__DATA PROVIDED__:
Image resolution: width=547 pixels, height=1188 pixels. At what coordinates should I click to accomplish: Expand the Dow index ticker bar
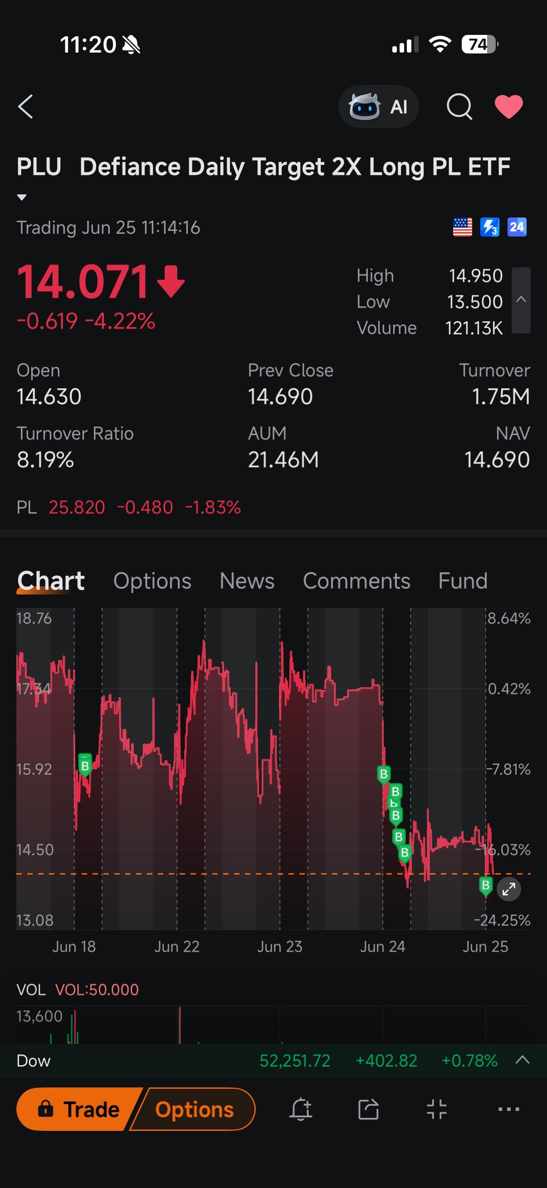[522, 1060]
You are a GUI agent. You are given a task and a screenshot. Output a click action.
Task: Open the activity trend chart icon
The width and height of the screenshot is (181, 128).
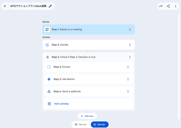(x=161, y=6)
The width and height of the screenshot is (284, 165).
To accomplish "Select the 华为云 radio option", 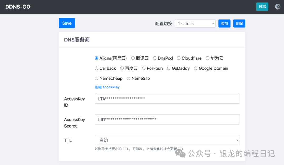I will [x=208, y=58].
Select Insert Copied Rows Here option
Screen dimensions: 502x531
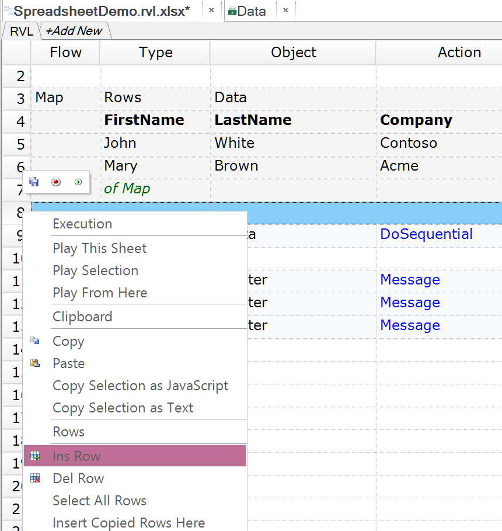point(128,523)
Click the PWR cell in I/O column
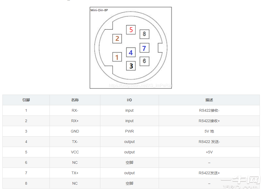The width and height of the screenshot is (262, 190). click(x=129, y=131)
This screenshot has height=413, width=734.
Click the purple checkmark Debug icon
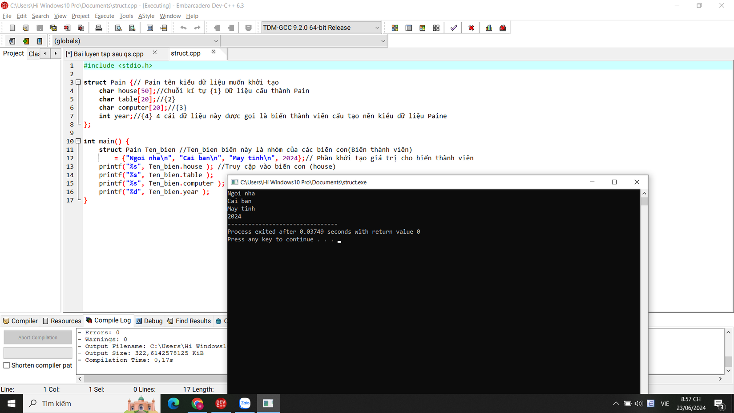coord(453,28)
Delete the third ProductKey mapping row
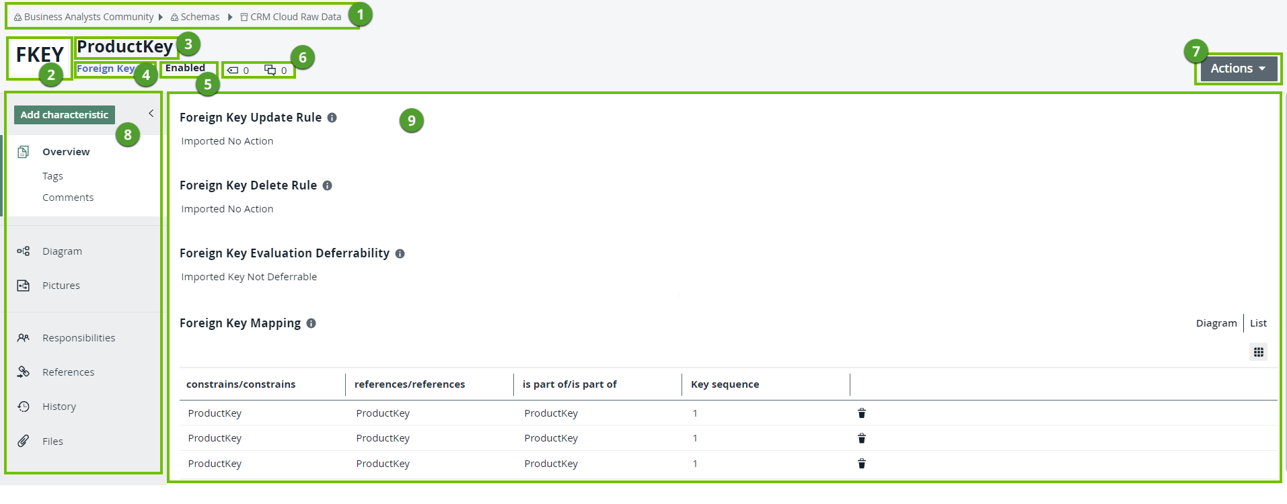 (861, 464)
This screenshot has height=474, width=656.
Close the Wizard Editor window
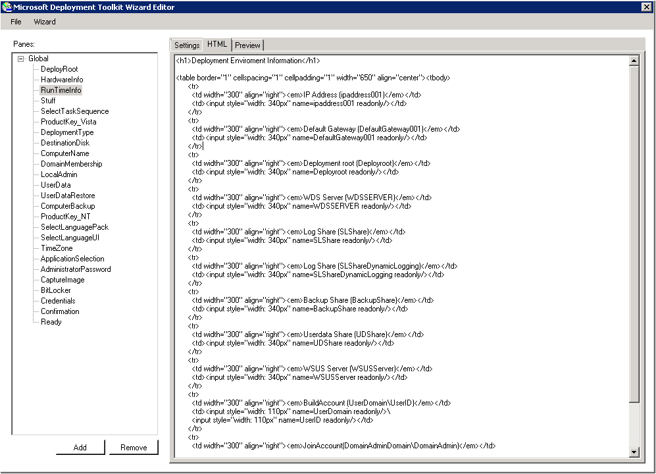pyautogui.click(x=646, y=7)
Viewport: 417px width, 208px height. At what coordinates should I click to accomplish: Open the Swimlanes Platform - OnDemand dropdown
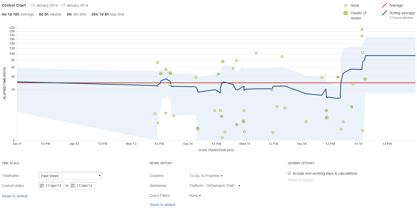(x=215, y=186)
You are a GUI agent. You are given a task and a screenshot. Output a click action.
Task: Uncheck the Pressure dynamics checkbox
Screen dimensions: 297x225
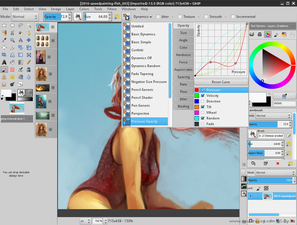click(203, 90)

__WHAT TO PRODUCE__: Lines holding the word "This" should be counted across the entries; state only how many there are.

__EXPECTED OUTPUT__: 2